Electro-Chemical Mechanical Polishing of 4H-SiC for Scratch-Free Surfaces with Less Oxide Layer at High Efficiency

Abstract

4H-SiC has been widely exploited in semiconductor industry. Nevertheless, the scratch-free surface with less oxide layer (required for its high-performance) is difficult to realize at high efficiency. Hence, to address this issue, an electrochemical mechanical polishing (ECMP) test was conducted based on the electrochemical-mechanical balance between the SiC corrosion rate and the SiO2 layer removal rate.
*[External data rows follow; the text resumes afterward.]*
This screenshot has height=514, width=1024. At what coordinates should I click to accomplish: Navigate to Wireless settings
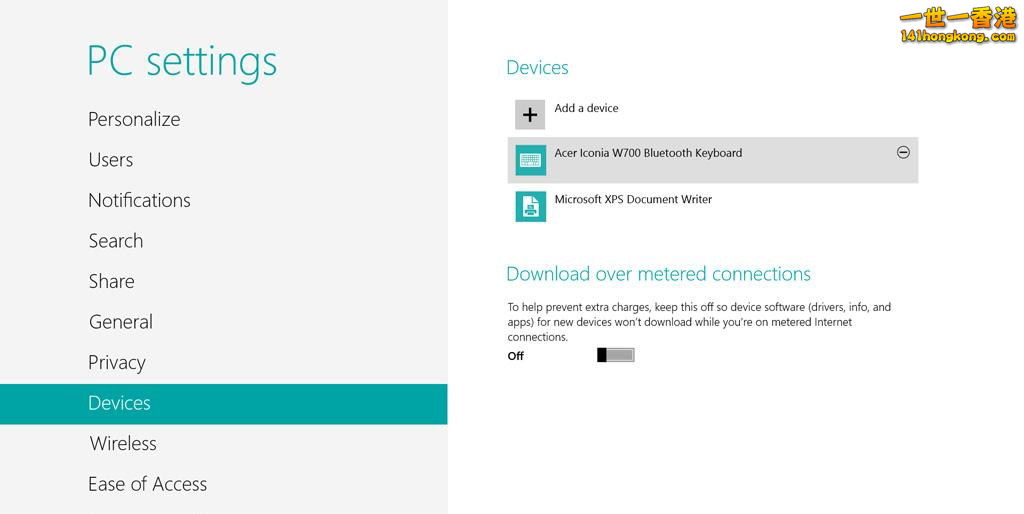tap(123, 443)
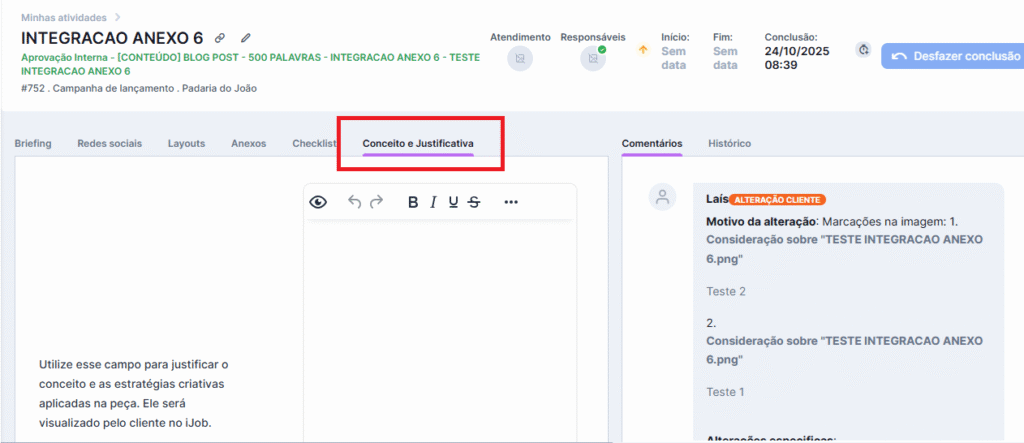Expand more editor options (three dots)
1024x443 pixels.
click(x=511, y=202)
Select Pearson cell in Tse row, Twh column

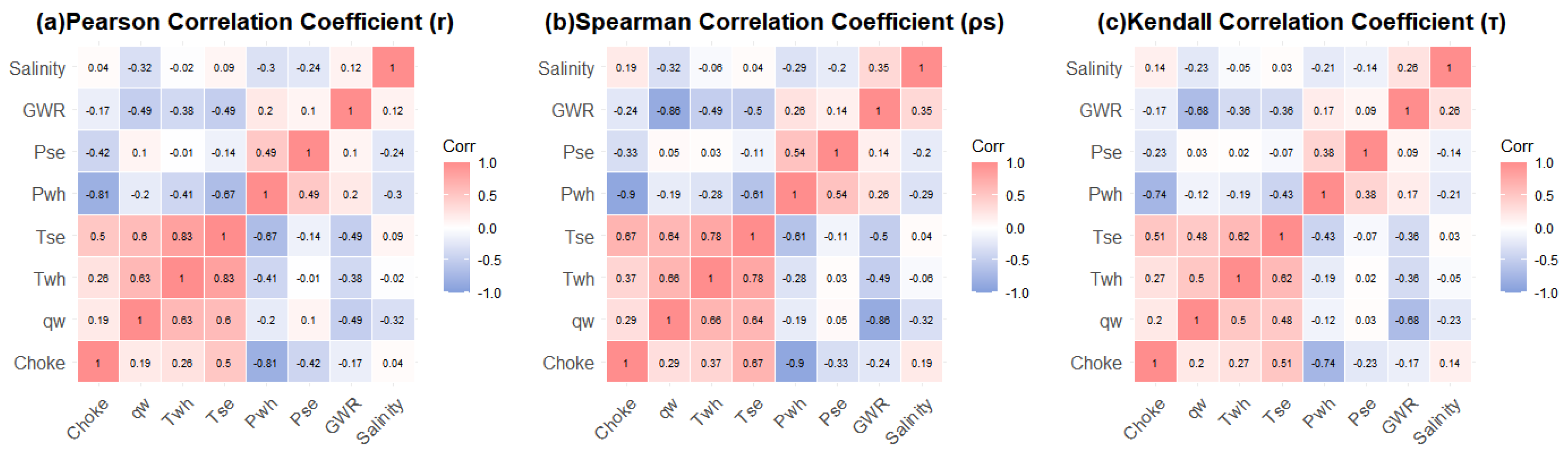coord(181,236)
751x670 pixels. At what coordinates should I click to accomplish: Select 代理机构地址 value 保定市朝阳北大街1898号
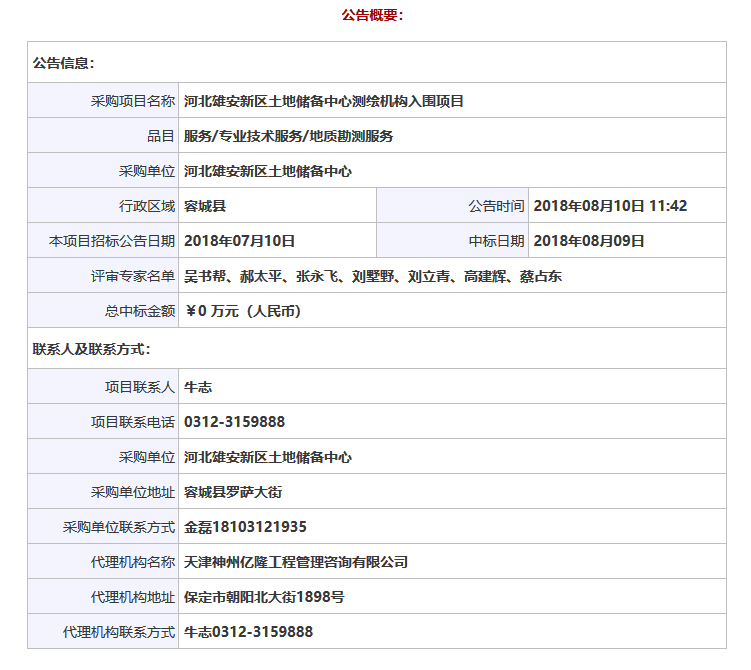264,597
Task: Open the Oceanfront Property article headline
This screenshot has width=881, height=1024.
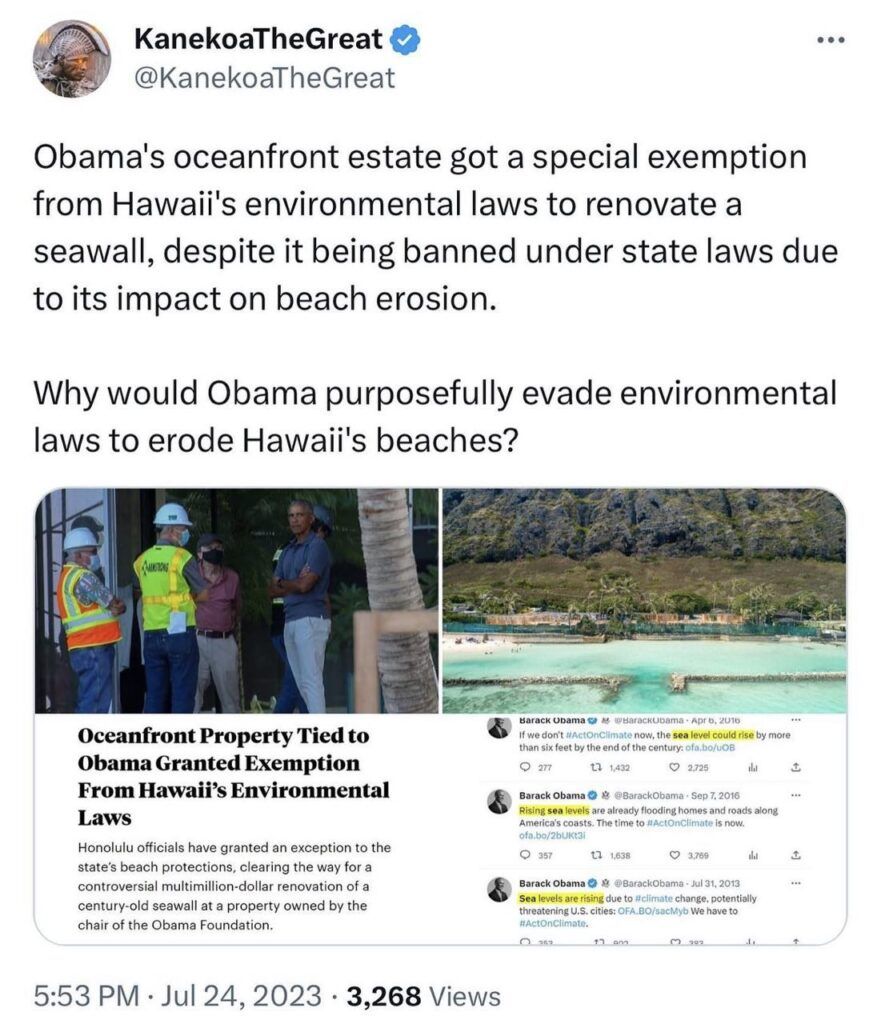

Firstly, we synthesized polystyrene (PS)/CeO2 core/shell abrasives, which have the potential to obtain the high-quality surface due to its elastic effect. These as-synthesized abrasives were then characterized by FESEM and XRD. Results showed the CeO2 shells were coated on the PS cores successfully. Next, equations of the SiO2 layer removal rate and the SiC corrosion rate were experimentally obtained based on the modified Preston's equation and the Faraday's law of electrolysis, respectively. Finally, a verified test for 4H-SiC-ECMP was conducted in a 0.2 M NaOH electrolyte solution containing 5.0 wt% PS/CeO2 abrasives. After ECMP, these samples were characterized by microscope, AFM, Raman spectrometer and profile-meter, respectively; and the scratch-reduction mechanisms were deduced based on these characterization results. Results showed under balanced conditions, the scratch-free surface (Ra: 0.449 nm) with less oxide layer was obtained at high efficiency (∼2.3 μm/h).